As far as the Cypriot economy is concerned, evidence showed that it has continued its positive growth rates, around 3% in 2019; this reflects a minor decline in economic activity compared to last year, mainly due to the continued imposition of restrictive measures on international trade, as well as growing uncertainty regarding external demand.
2020 will be another challenging year for the economy, since it is called upon to maintain not only macroeconomic sustainability, but also a favourable environment for investments, while improving competitiveness through continuous reform efforts. The major challenge faced by the Cyprus economy is the reduction of NPEs in the banking sector. Particular emphasis should be given to attract new forms of tourism (nautical, medical, sport) and careful planning to expand the tourist season all year round. Very promising steps have already been taken, such as the construction of marinas and the gradual operation of the multi-functional casino resort.

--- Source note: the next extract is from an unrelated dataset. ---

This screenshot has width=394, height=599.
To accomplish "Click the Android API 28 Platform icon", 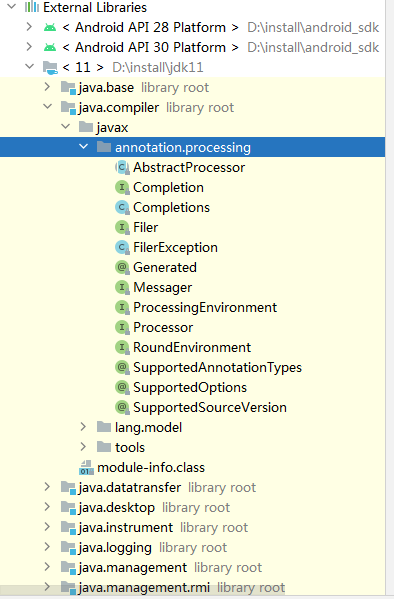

For Cyprus to become a robust professional service hub avoiding the risk falling behind the competition, we need to secure those advantages it provides as a business centre and work towards upgrading the services offered to investors and businesses, while fostering the right incentives in order to attract international players headquartering in the island. At the same time, we should be looking at expanding other sectors of the economy such as the film industry, as well as adjusting to the newly-emerged economic model by acquiring the necessary skills, expertise and by developing new ideas. The professional services world, as well as the public sector, will have to adjust even further to this changing economic model.